● **Exercise aim**
From the entries below, transcribe exactly the lines between the line holding "Lidé (115, 151)" and the line holding "20 (407, 2049)", inclusive; skip all other lines.

+++

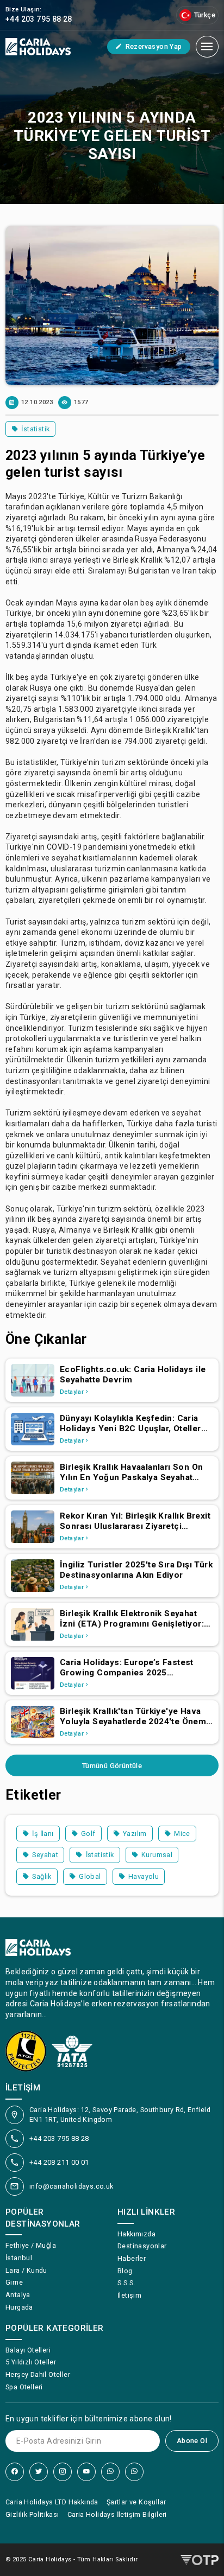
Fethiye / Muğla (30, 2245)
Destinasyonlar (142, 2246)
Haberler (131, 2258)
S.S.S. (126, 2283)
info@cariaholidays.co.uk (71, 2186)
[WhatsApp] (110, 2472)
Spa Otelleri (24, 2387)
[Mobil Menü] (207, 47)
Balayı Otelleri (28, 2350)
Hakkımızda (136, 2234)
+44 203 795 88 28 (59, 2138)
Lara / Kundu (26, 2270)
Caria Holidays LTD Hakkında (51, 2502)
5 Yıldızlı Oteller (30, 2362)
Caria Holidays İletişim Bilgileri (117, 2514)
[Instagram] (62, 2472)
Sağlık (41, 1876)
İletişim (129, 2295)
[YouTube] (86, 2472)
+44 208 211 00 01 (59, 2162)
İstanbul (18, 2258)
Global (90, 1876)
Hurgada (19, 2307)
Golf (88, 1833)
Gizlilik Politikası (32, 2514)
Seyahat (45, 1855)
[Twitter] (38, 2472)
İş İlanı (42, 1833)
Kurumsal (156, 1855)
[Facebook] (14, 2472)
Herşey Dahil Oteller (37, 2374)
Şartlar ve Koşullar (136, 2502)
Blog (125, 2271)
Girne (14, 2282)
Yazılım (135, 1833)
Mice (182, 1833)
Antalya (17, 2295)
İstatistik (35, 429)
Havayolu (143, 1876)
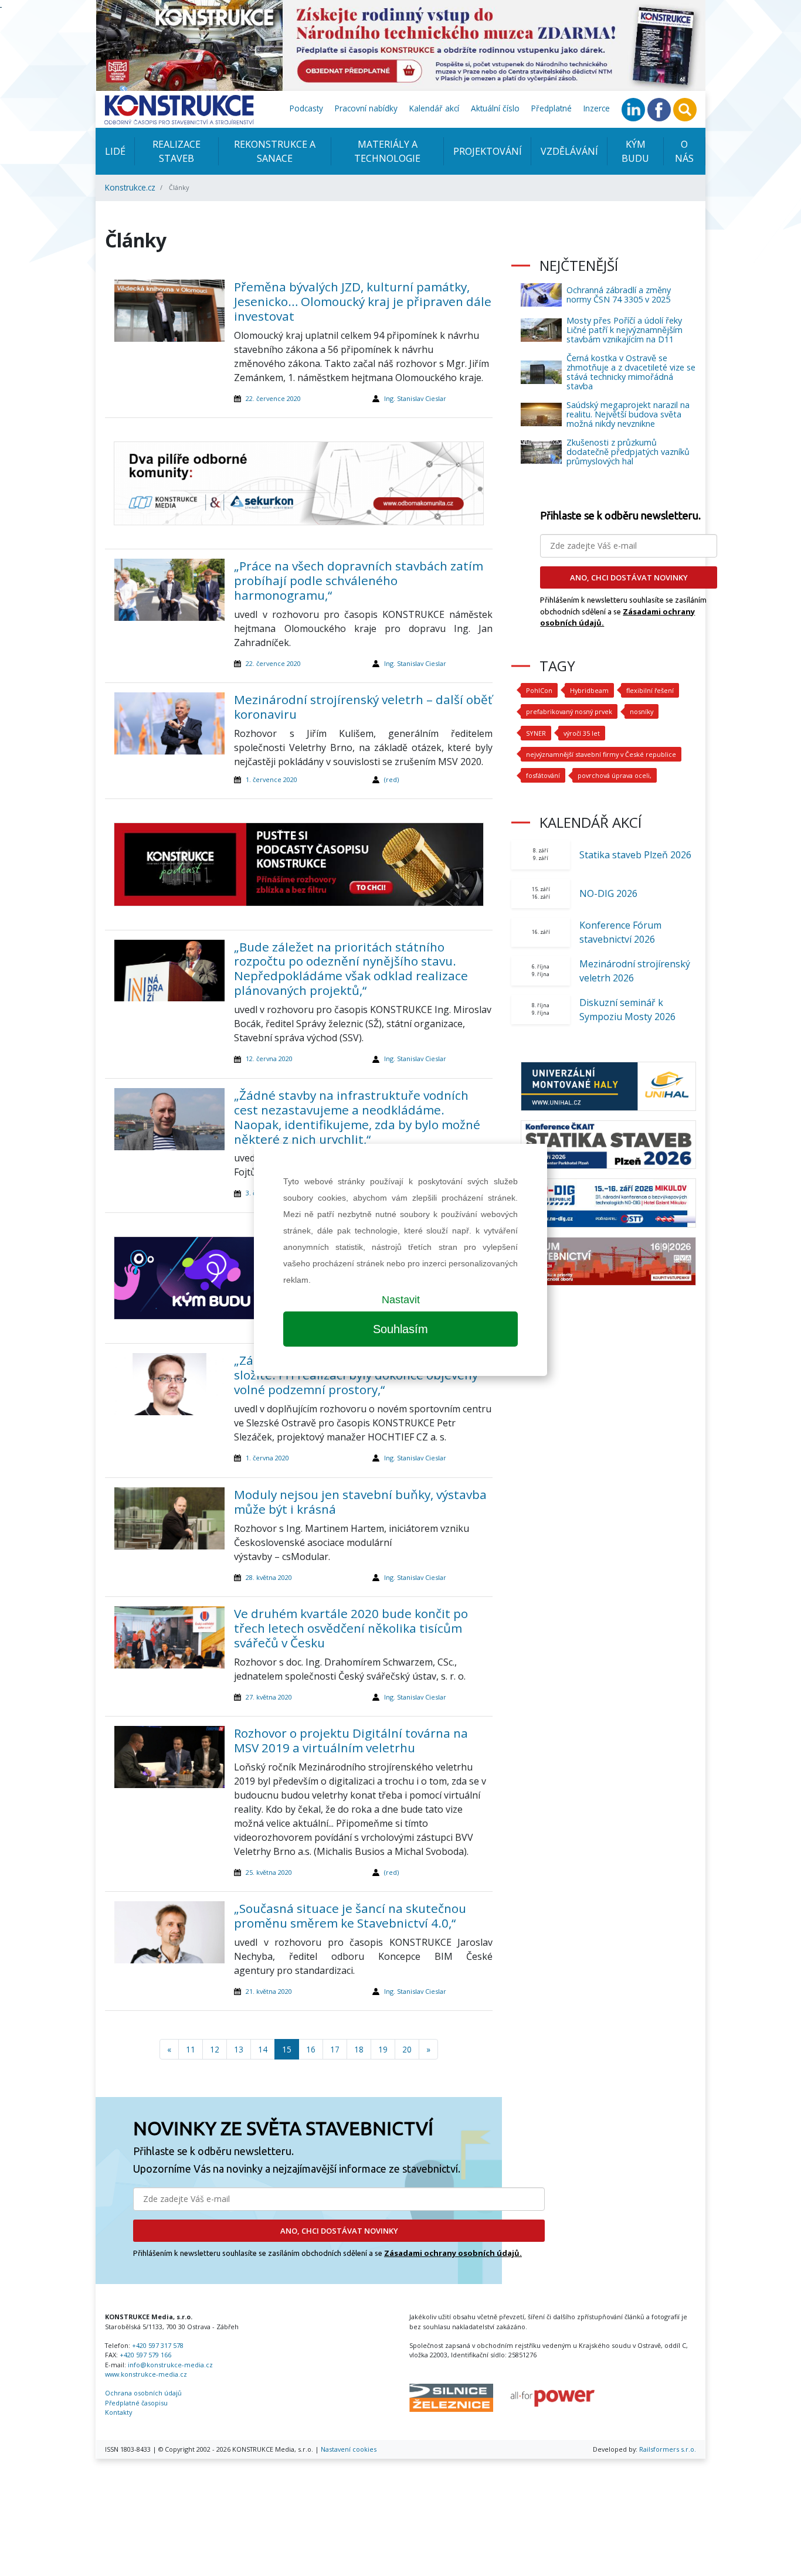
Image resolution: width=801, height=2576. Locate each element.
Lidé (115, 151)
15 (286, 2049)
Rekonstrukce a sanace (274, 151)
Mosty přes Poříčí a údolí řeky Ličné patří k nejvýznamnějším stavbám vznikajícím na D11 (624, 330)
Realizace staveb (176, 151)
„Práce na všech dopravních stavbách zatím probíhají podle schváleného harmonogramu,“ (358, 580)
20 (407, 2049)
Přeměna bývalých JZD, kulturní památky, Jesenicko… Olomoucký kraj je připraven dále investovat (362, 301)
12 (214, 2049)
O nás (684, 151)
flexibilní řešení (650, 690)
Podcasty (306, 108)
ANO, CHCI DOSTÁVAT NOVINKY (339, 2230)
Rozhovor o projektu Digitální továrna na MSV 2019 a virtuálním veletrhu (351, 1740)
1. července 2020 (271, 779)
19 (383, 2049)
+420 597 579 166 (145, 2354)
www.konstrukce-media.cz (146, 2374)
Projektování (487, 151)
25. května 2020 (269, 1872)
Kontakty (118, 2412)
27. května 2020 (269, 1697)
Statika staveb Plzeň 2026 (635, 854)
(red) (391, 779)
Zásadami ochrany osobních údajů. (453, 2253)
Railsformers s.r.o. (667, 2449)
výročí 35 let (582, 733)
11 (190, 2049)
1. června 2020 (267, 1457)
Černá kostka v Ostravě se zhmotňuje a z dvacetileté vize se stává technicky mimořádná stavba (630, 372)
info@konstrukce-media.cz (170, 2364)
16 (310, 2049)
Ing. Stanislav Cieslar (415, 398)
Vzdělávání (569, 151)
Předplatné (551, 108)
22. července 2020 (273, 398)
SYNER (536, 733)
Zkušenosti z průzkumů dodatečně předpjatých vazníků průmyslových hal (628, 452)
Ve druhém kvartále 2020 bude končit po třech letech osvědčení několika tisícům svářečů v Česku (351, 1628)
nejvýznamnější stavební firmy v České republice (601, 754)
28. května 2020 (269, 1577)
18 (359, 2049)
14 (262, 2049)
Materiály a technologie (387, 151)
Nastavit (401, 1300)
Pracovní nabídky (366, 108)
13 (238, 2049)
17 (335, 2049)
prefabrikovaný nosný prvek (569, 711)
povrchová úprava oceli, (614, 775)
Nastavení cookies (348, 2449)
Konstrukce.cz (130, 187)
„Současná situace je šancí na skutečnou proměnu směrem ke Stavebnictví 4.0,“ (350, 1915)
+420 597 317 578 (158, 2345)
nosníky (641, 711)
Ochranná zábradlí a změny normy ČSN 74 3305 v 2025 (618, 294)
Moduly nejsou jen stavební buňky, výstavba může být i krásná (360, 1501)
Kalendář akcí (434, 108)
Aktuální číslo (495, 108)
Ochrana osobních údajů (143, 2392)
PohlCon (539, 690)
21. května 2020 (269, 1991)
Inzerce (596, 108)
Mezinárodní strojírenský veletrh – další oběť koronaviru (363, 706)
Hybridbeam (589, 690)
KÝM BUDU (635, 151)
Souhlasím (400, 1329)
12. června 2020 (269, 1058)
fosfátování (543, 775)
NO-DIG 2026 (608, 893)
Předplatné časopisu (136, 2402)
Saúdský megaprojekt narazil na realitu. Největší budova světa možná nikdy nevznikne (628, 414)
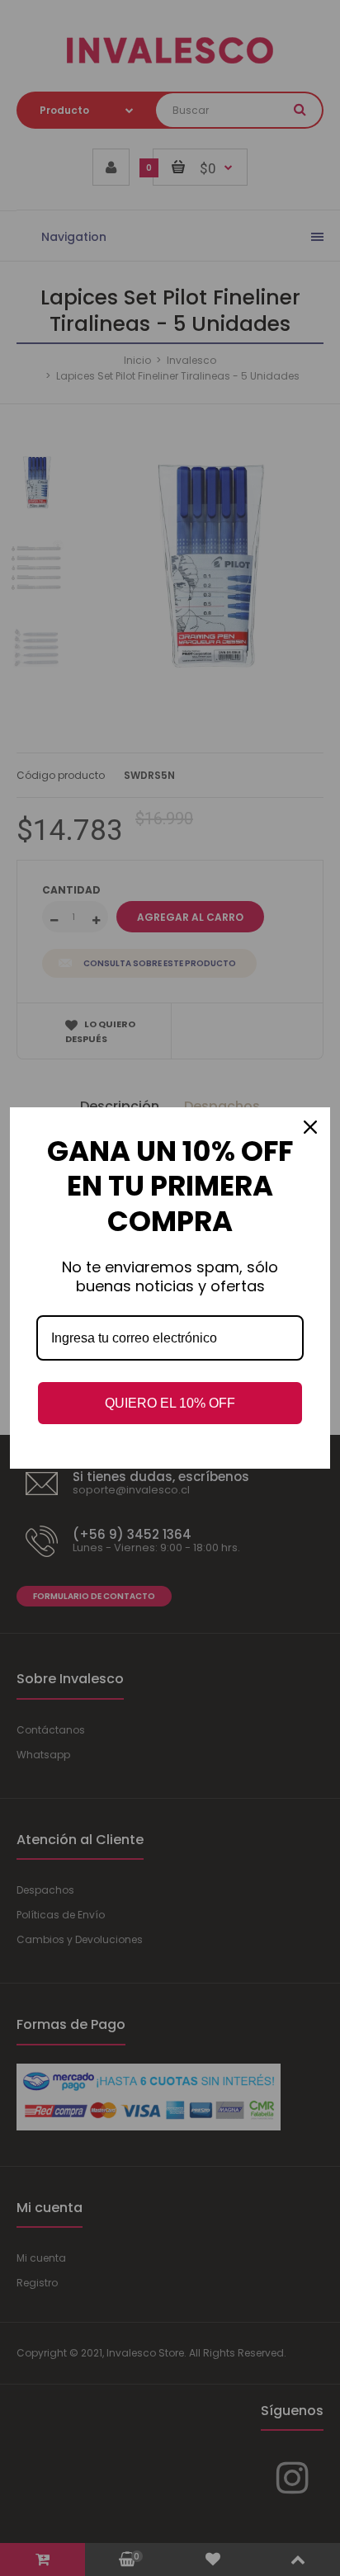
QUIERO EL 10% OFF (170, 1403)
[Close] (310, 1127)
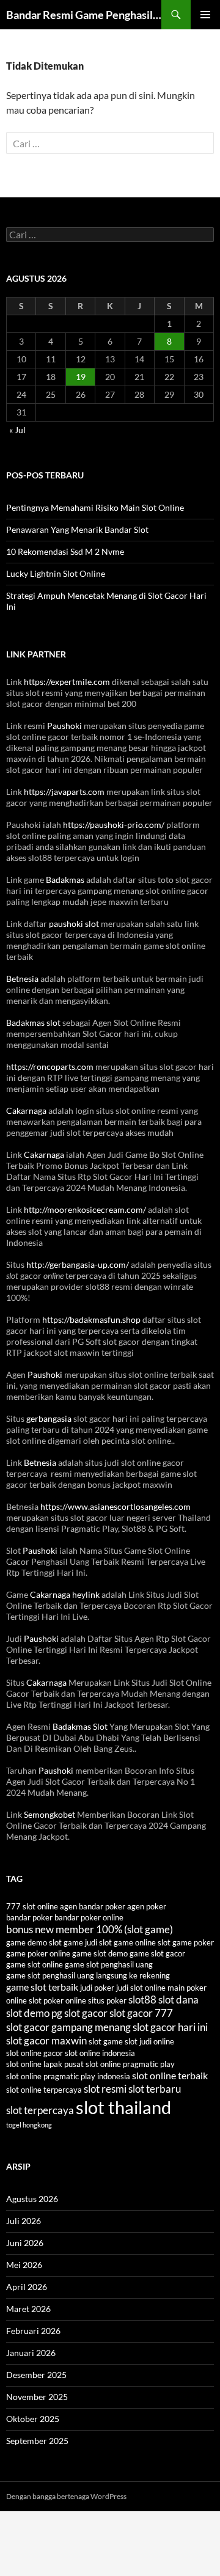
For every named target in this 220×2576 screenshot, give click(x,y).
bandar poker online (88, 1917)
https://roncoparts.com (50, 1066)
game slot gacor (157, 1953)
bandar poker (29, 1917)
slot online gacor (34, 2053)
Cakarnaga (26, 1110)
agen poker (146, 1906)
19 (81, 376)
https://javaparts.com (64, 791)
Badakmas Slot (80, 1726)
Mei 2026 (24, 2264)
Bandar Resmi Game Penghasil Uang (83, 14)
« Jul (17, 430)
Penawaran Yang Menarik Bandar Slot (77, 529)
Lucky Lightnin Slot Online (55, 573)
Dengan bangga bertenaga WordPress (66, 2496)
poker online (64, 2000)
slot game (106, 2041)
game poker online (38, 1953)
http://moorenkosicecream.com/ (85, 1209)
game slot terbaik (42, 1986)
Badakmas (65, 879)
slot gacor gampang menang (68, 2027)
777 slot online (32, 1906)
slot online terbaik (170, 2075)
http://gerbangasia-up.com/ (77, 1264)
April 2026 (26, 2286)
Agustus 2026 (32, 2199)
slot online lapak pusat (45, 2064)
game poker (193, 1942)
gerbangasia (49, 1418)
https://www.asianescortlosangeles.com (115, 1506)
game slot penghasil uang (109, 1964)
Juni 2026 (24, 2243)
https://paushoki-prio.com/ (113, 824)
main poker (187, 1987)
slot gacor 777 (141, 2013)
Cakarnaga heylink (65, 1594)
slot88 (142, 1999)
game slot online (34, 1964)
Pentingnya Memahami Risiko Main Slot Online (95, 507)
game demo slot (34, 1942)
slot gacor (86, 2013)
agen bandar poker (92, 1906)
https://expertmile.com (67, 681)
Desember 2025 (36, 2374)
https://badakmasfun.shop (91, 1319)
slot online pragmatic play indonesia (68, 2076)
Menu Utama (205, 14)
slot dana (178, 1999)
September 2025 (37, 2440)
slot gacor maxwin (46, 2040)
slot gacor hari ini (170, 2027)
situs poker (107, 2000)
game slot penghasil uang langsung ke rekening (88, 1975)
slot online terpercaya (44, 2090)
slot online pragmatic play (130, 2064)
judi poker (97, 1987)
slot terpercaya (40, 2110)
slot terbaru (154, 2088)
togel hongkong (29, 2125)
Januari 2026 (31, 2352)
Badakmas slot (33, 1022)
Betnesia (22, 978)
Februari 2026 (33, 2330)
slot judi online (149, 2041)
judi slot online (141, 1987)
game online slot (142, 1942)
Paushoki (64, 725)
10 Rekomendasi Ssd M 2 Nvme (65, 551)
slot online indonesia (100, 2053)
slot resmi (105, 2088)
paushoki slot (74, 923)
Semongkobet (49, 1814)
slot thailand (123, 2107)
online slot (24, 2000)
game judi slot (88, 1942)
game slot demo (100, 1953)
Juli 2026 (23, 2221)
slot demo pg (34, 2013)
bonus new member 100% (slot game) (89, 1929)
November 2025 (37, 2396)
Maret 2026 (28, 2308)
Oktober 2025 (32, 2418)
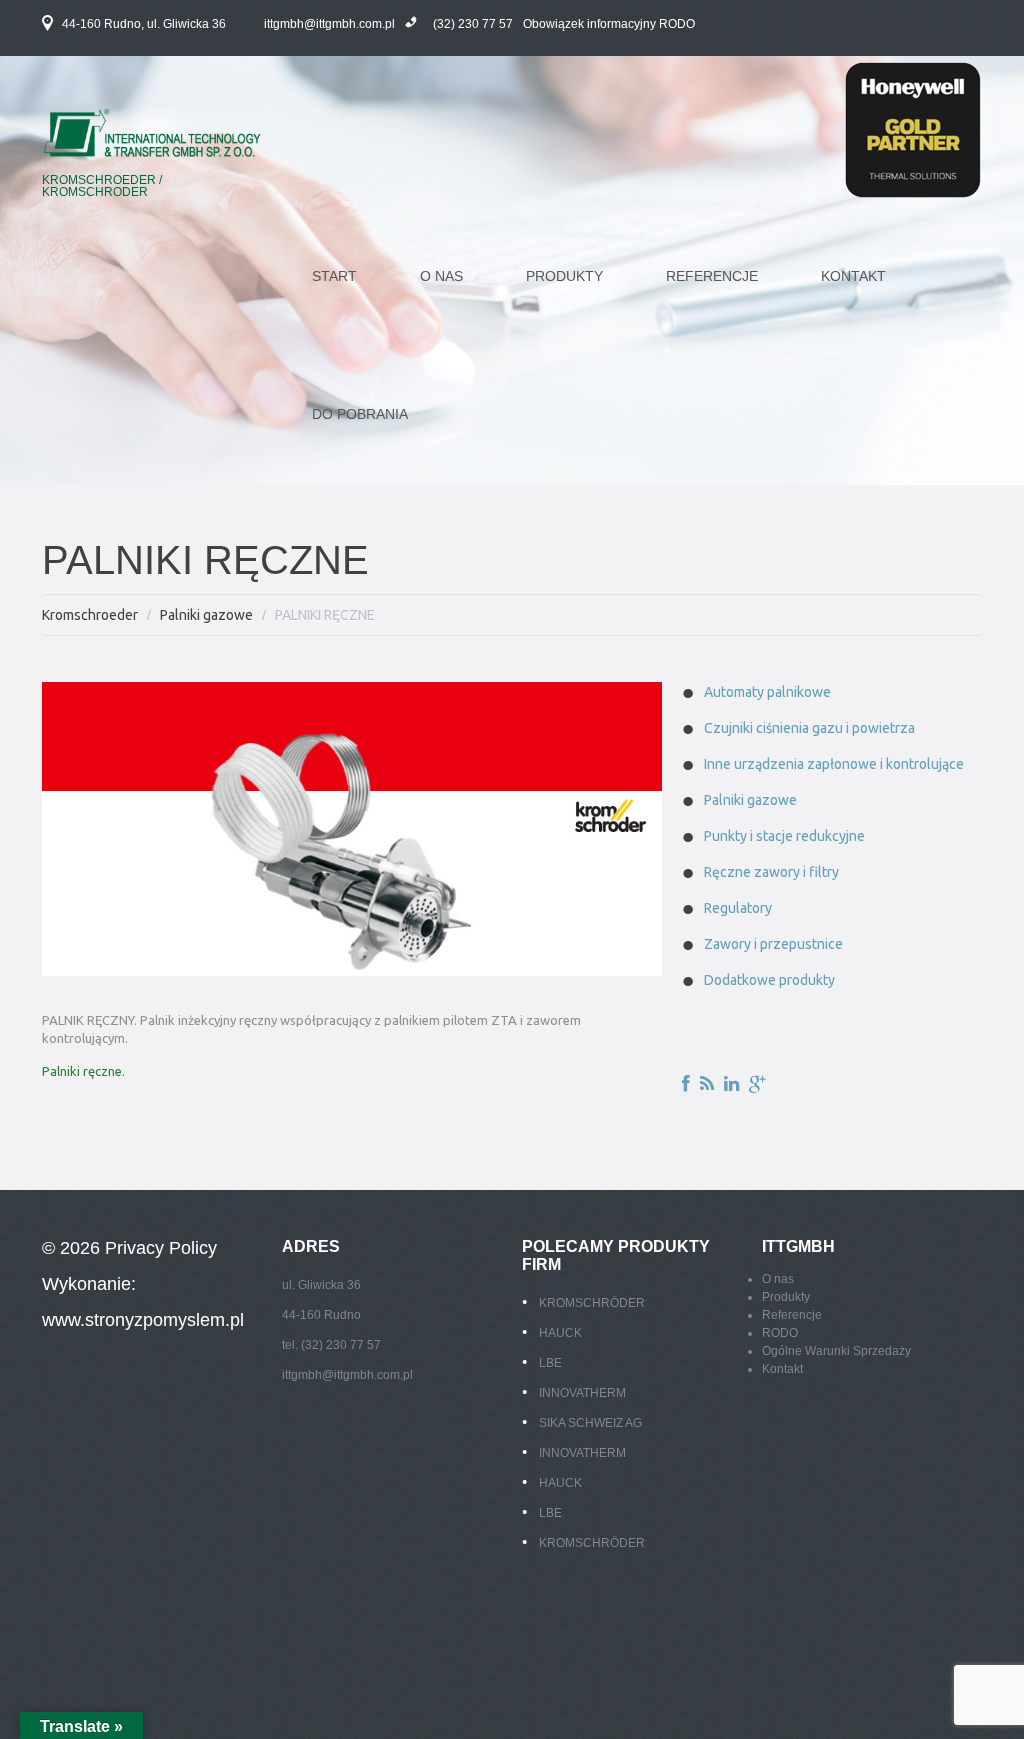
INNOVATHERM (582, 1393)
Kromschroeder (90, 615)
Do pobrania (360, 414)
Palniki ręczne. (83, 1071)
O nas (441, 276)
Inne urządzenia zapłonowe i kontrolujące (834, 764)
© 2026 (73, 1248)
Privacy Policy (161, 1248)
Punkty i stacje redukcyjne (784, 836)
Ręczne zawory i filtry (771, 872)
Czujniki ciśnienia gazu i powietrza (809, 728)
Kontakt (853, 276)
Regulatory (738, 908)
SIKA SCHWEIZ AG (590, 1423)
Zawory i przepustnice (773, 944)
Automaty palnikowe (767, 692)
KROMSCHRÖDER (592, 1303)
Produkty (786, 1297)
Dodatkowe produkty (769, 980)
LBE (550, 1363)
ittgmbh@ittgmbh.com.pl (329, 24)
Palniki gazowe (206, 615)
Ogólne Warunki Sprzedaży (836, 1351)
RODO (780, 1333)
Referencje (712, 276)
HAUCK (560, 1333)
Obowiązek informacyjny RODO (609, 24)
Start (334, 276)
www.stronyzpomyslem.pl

+++

● **Expected output**
Lidé (115, 151)
15 (286, 2049)
Rekonstrukce a sanace (274, 151)
Mosty přes Poříčí a údolí řeky Ličné patří k nejvýznamnějším stavbám vznikajícím na D11 (624, 330)
Realizace staveb (176, 151)
„Práce na všech dopravních stavbách zatím probíhají podle schváleného harmonogramu,“ (358, 580)
20 (407, 2049)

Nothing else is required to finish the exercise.